**Instructions for the task:** Output the exact lines that start at the one containing "Instruction: Click Change Password on Website" and continue to the last line of the entries below; do not output pictures.

**Material provided:**
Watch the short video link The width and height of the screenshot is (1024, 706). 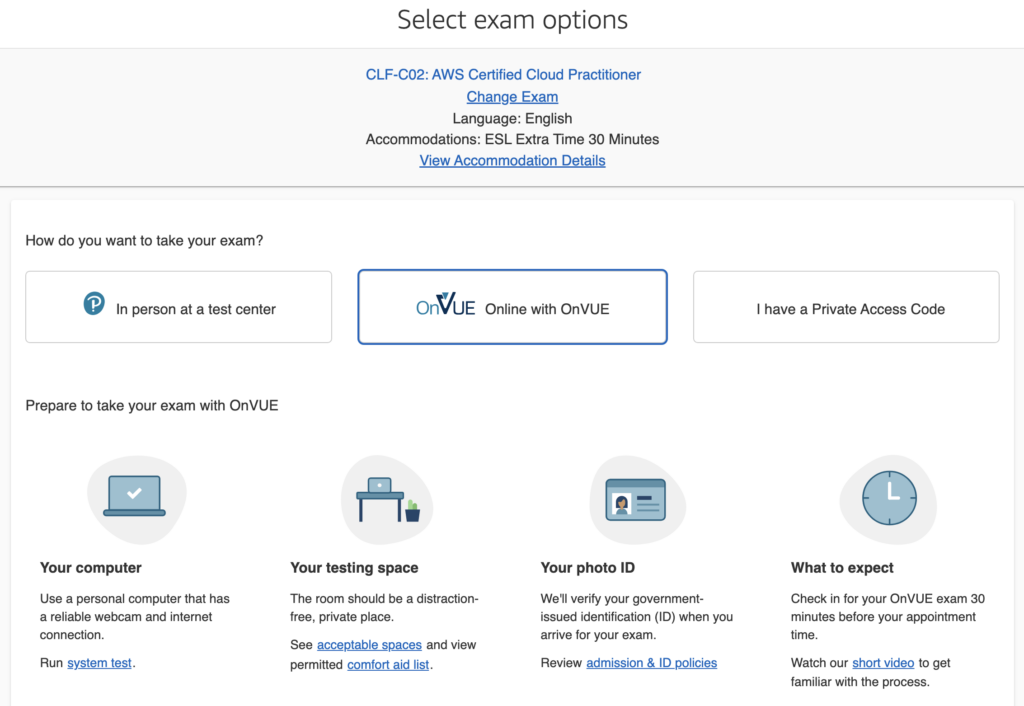pos(882,662)
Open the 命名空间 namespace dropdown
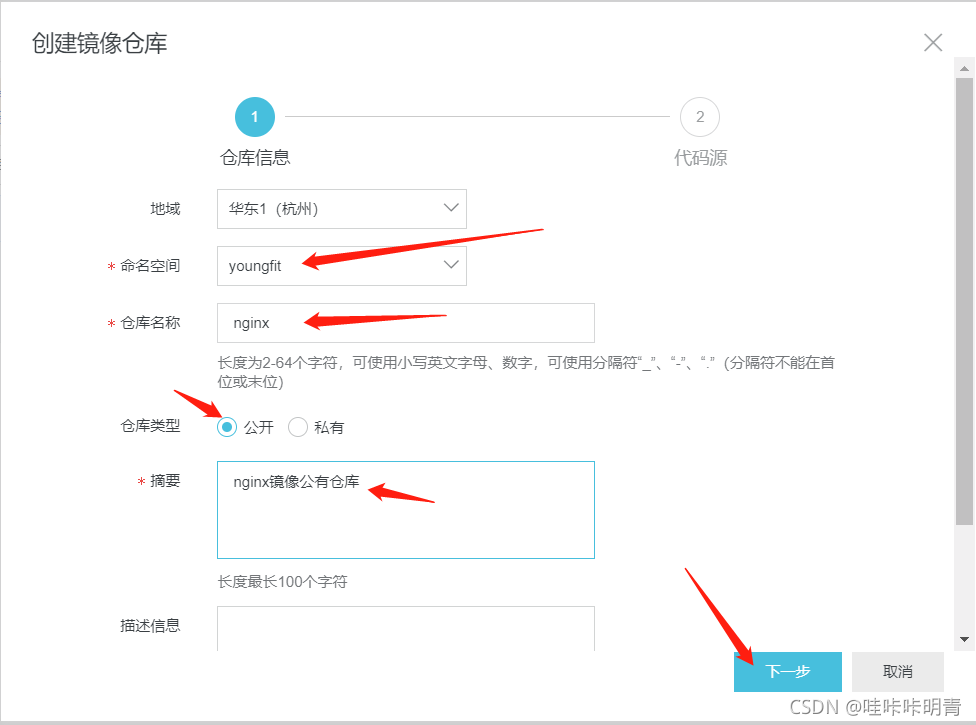 342,265
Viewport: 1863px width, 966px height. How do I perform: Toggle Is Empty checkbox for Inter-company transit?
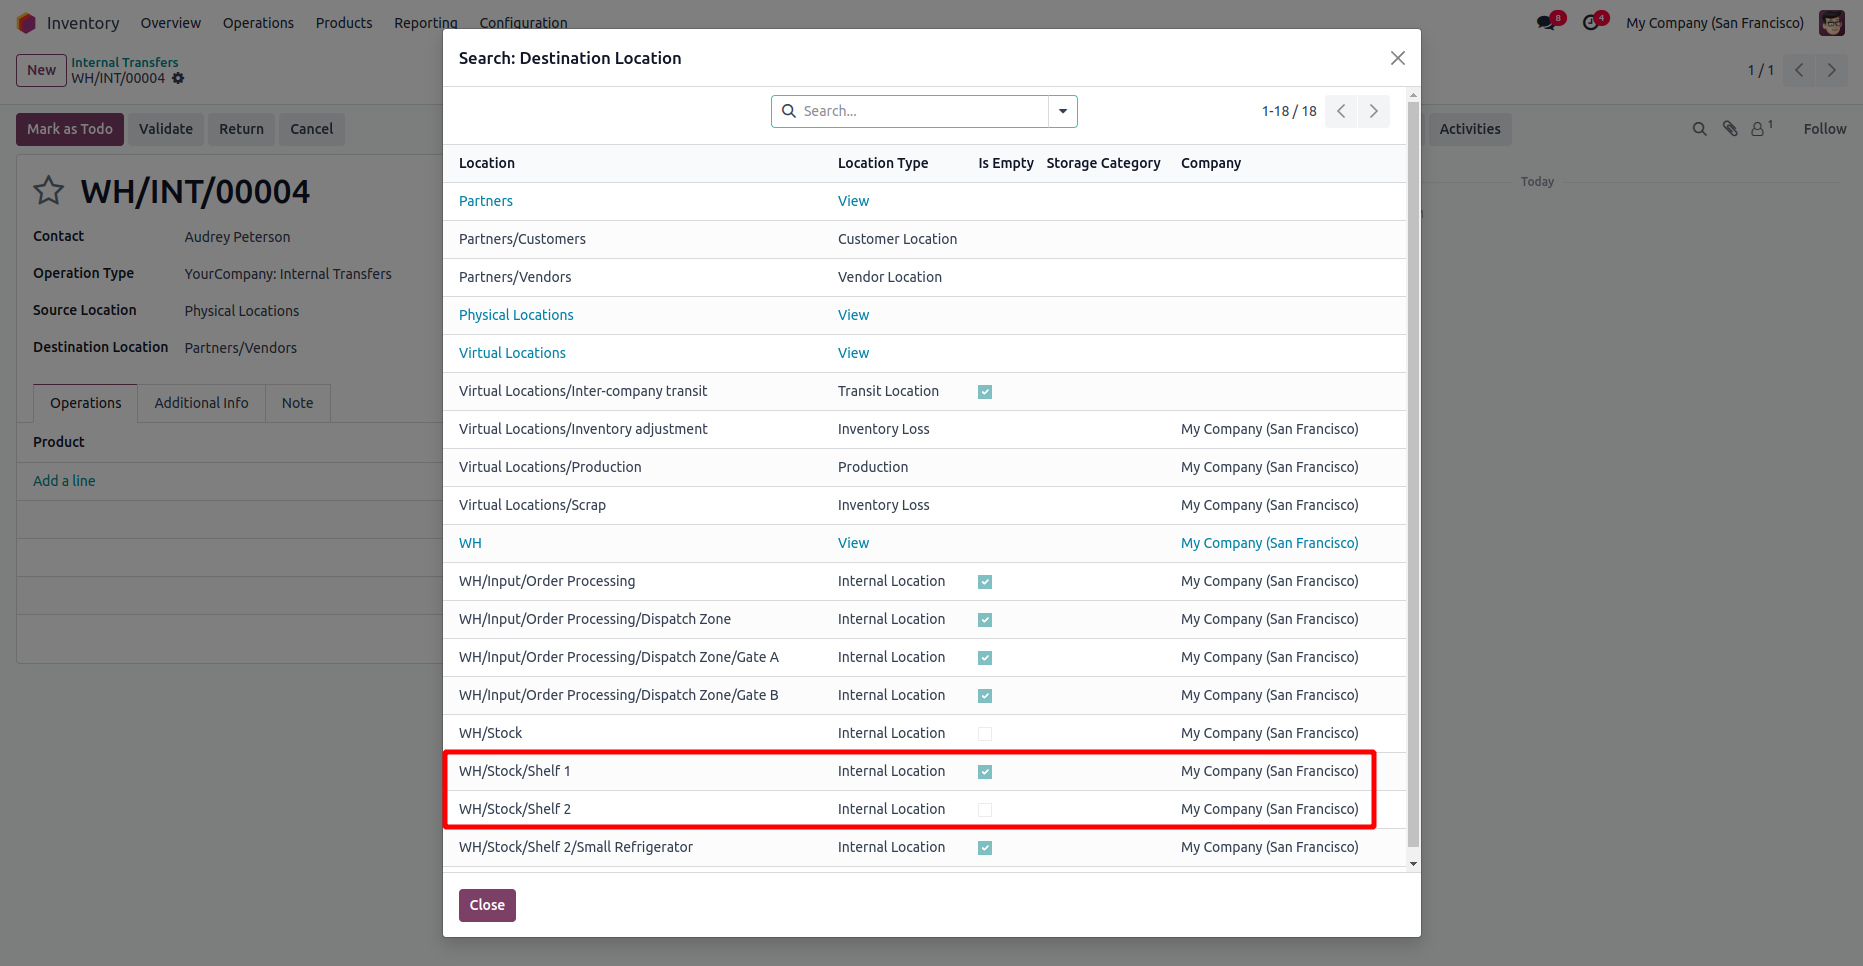(985, 392)
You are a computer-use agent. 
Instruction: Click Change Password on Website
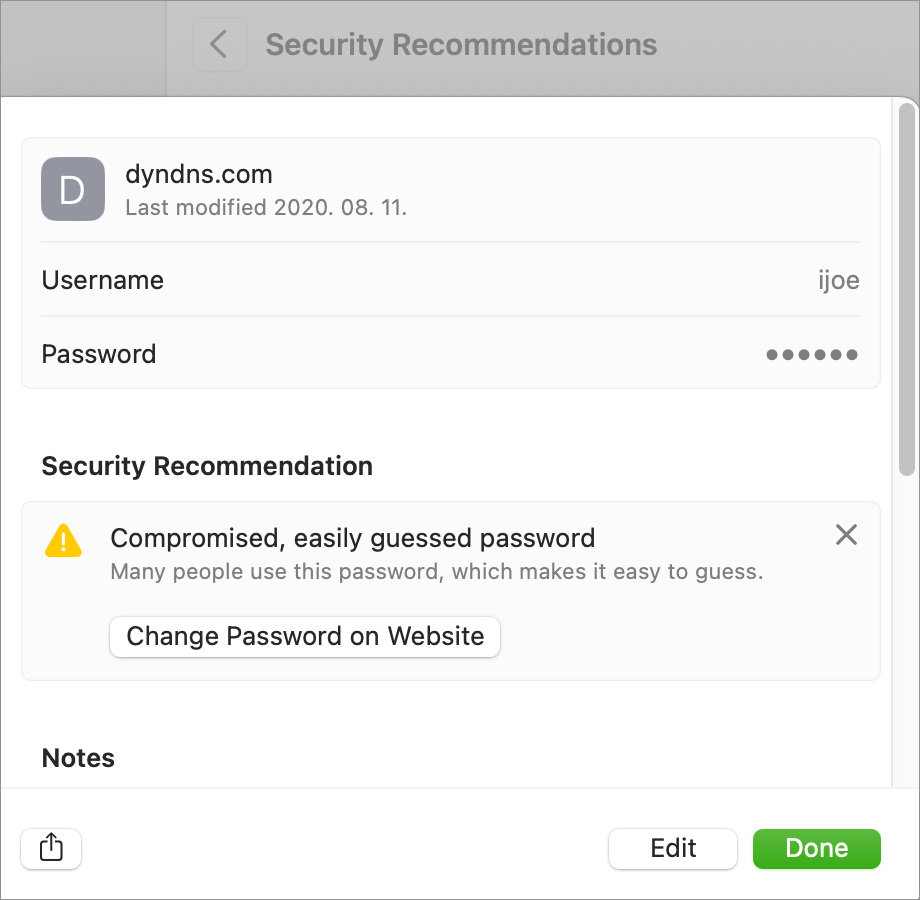305,637

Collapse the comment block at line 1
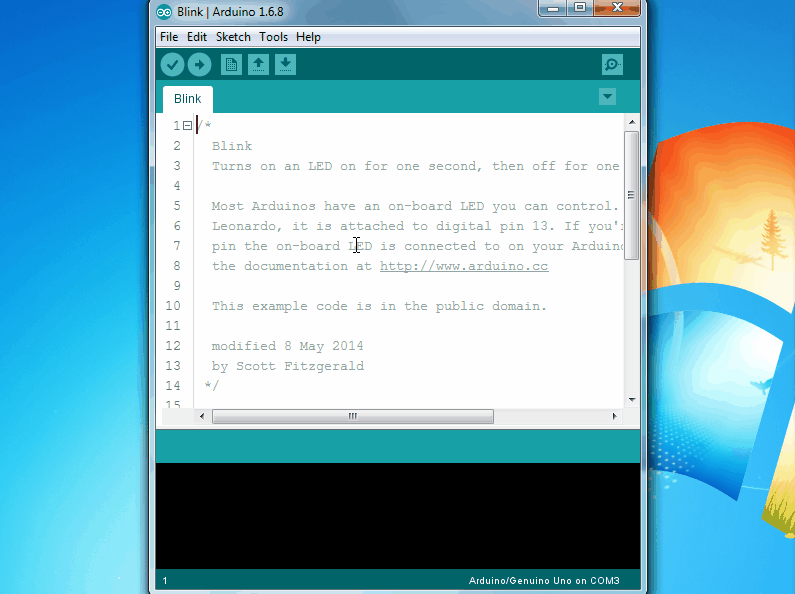(x=187, y=126)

**Answer:**
Instruction: Click Change Password on Website
305,637

Collapse the comment block at line 1
(x=187, y=126)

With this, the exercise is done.